Despite having access to more information and analytics than ever before, poor data quality is crippling procurement performance, according to the inaugural Procurement Data Governance Survey from procurement solutions firm BravoSolution and North Carolina State University’s Supply Chain Resource Cooperative (SCRC).
“The report highlights the importance of data quality and governance mechanisms that organizations can put in place to achieve value,” said Robert Handfield, executive director of SCRC at North Carolina State University, in a news release. “The results of the First Annual Procurement Data Governance Survey emphasize that for organizations seeking to harness the power of analytics, investment in data governance is a foundational requirement for procurement.”
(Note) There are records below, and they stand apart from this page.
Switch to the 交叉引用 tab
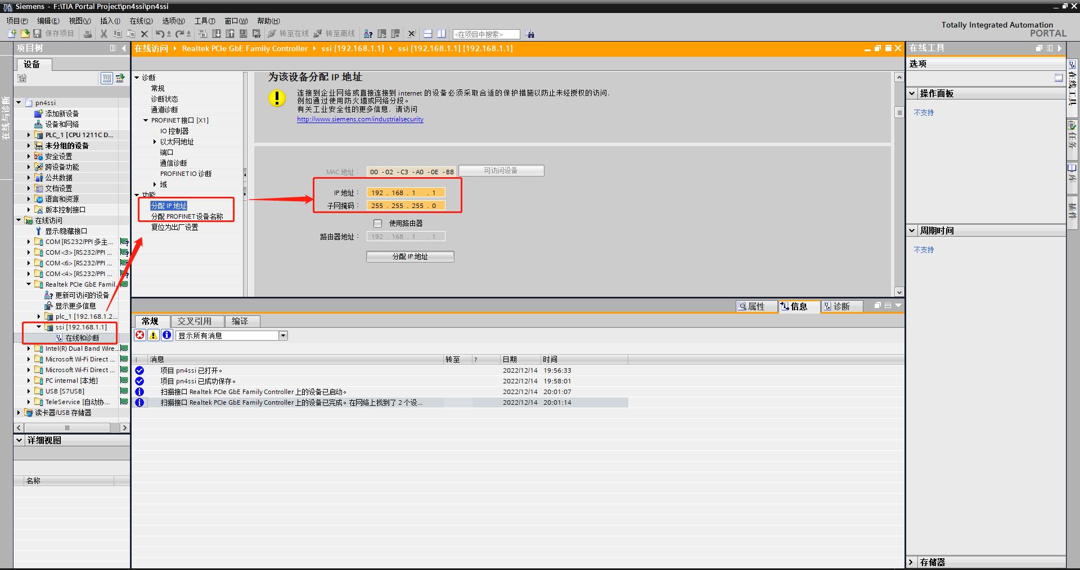This screenshot has width=1080, height=570. [x=195, y=321]
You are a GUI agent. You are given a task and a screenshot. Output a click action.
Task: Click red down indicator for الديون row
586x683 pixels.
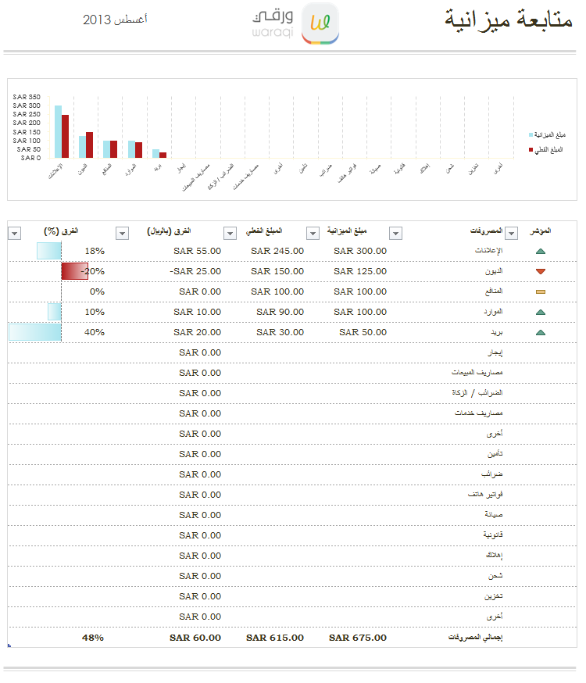coord(540,271)
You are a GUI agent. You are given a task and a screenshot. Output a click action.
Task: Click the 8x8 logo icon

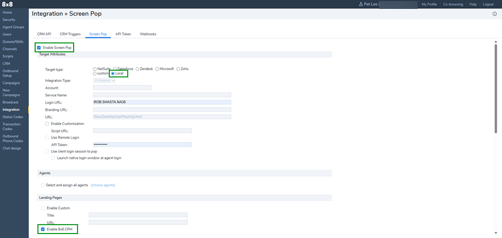(7, 4)
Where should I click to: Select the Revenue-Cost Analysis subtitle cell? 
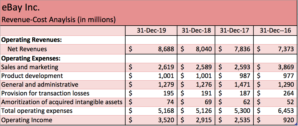(x=59, y=20)
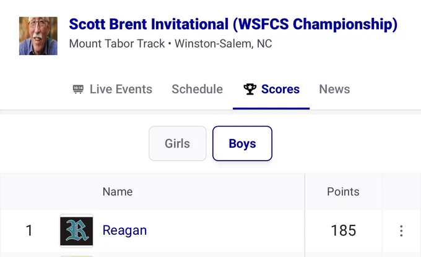Open the Live Events tab

click(x=112, y=89)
BravoSolution and SCRC surveyed 70 procurement leaders and found that for almost two-thirds of organizations, bad data quality is the primary cause for less than optimum procurement decisions. The research also showed that although poor data is a significant industry issue, only 20 percent of organizations are currently implementing an improvement program. This revelation closely follows findings from Deloitte’s 2017 CPO Survey, which found quality of data to be the biggest barrier to effective application of digital technology for 49 percent of CPOs surveyed.
“Procurement is no exception to the big data movement. Advanced analytics is the key to unlocking procurement performance. They provide the only way to gain true strategic insights that create the business case for action and leads to supply initiatives that capture opportunities for reduced cost and increased value,” said Andrea Brody, chief marketing officer at BravoSolution. “Data should drive, not inhibit, confident decision-making. If procurement teams can’t rely on what the numbers show, it makes digital strategy and transformation virtually impossible.”
When asked to rank data quality priorities, 58 percent of respondents said accuracy was the biggest concern, followed by valid data (18 percent), complete data (11 percent), unique data (11 percent) and timely data (11 percent). “The industry can’t afford to ignore data governance. The insight offered by clean, quality data directly correlates to more business opportunities. Organizations that fail to prioritize data governance and digitization on the procurement agenda will continue to leave value on the table,” added Brody.
Download the full research paper here.
This study is first in a series of research projects designed to uncover the current and future state of data governance within the procurement function and the role good governance plays in advanced analytics.